In terms of how Kubeflow can be used as the entry point for this kind of attack, Weizman noted that Kubeflow can manage the various tasks required to put a ML model into action, such as training ML algorithms. For instance, according to its website, Kubeflow simplifies the many steps required to build and deploy an ML model, including “data loading, verification, splitting, processing, feature engineering, model training and verification, hyperparameter tuning and model serving.”
And, because Kubeflow is a containerized service, these various tasks run as containers in the Kubernetes cluster, and each can present a path for an attacker into the core Kubernetes architecture.
“Therefore, if attackers somehow get access to Kubeflow, they have multiple ways to run their malicious image in the cluster,” said Weizman. “The framework is divided into different namespaces [containers], which are a collection of Kubeflow services. Those namespaces are translated into Kubernetes namespaces in which the resources are deployed.”
Kubeflow functionality is made available over an API server that connects to a dashboard that users leverage to manage their tasks. Typically, the dashboard is only available via an internal Istio ingress gateway that sits on the edge of a cluster and routes traffic from the API server. This default configuration in turn makes it difficult for external attackers to gain a foothold. However, Weizman said that many users choose to make their dashboards accessible via the internet, to bolster ease of use.
“In some cases, users modify the setting of the Istio Service to Load-Balancer which exposes the Service (istio-ingressgateway in the namespace istio-system) to the internet,” he wrote. “By exposing the Service to the internet, users can access to the dashboard directly. However, this operation enables insecure access to the Kubeflow dashboard, which allows anyone to perform operations in Kubeflow, including deploying new containers in the cluster.”
In the case of the April cryptomining campaign, Microsoft observed attackers using an exposed Kubeflow dashboard for gaining initial access to the cluster.
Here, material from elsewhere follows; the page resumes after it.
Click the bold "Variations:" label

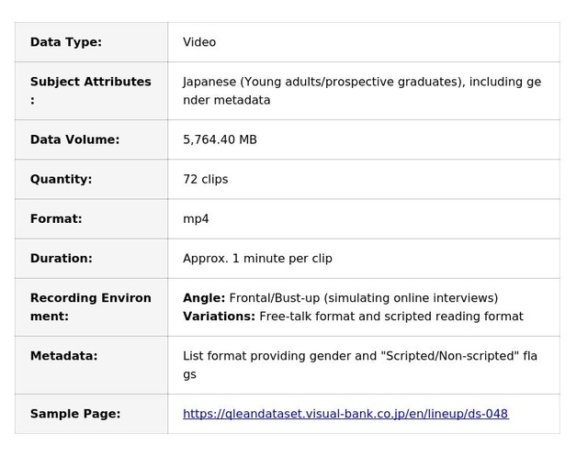pyautogui.click(x=219, y=317)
The malicious actors then set up their own container, using the default name of “anonymous,” which housed the malicious malware image.
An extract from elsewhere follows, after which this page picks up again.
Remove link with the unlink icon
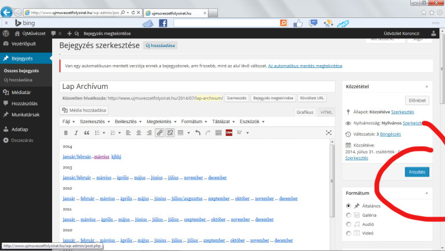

“If attackers have access to the dashboard, they have multiple methods to deploy [this] backdoor container in the cluster,” according to Weizman.
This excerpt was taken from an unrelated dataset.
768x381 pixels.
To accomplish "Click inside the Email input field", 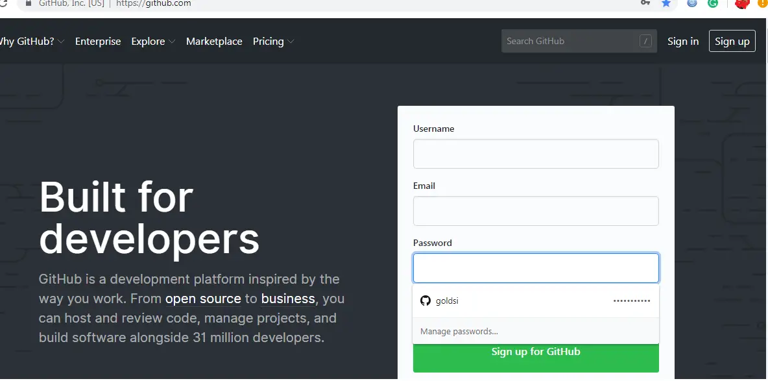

For instance, the attackers could set up a malicious Jupyter notebook server (or use an existing, compromised notebook), then use the dashboard to deploy their malicious image from it.
“Kubeflow allows users to choose the image for the notebook server, including an option to specify a custom image,” the researcher explained. “This image doesn’t necessarily have to be a legitimate notebook image, thus attackers can run their own image using this feature.”
From there, the attackers moved laterally and deployed the malicious container throughout an infected cluster using the cluster’s mounted service account.
For protection from this kind of attack, if Kubeflow is deployed within a cluster, admins should take care to make sure that its dashboard isn’t exposed to the internet, Weizman noted. “Check the type of the Istio ingress service by the following command and make sure that it is not a load balancer with a public IP: ‘kubectl get service istio-ingressgateway -n istio-system,'” he said.
While this is the first known attack to use Kubeflow as an initial pathway into Kubernetes clusters, containerization technology is no stranger to cryptomining offensives. Kubernetes was at the center of another recent large-scale XMRIG campaign, according to Microsoft.
Also, in April, an organized, self-propagating cryptomining campaign was found targeting misconfigured open Docker Daemon API ports; while last October, more than 2,000 unsecured Docker Engine (Community Edition) hosts were found to be infected by a cyptojacking worm dubbed Graboid (so-named after the sandworms in the 1990 Kevin Bacon movie, Tremors).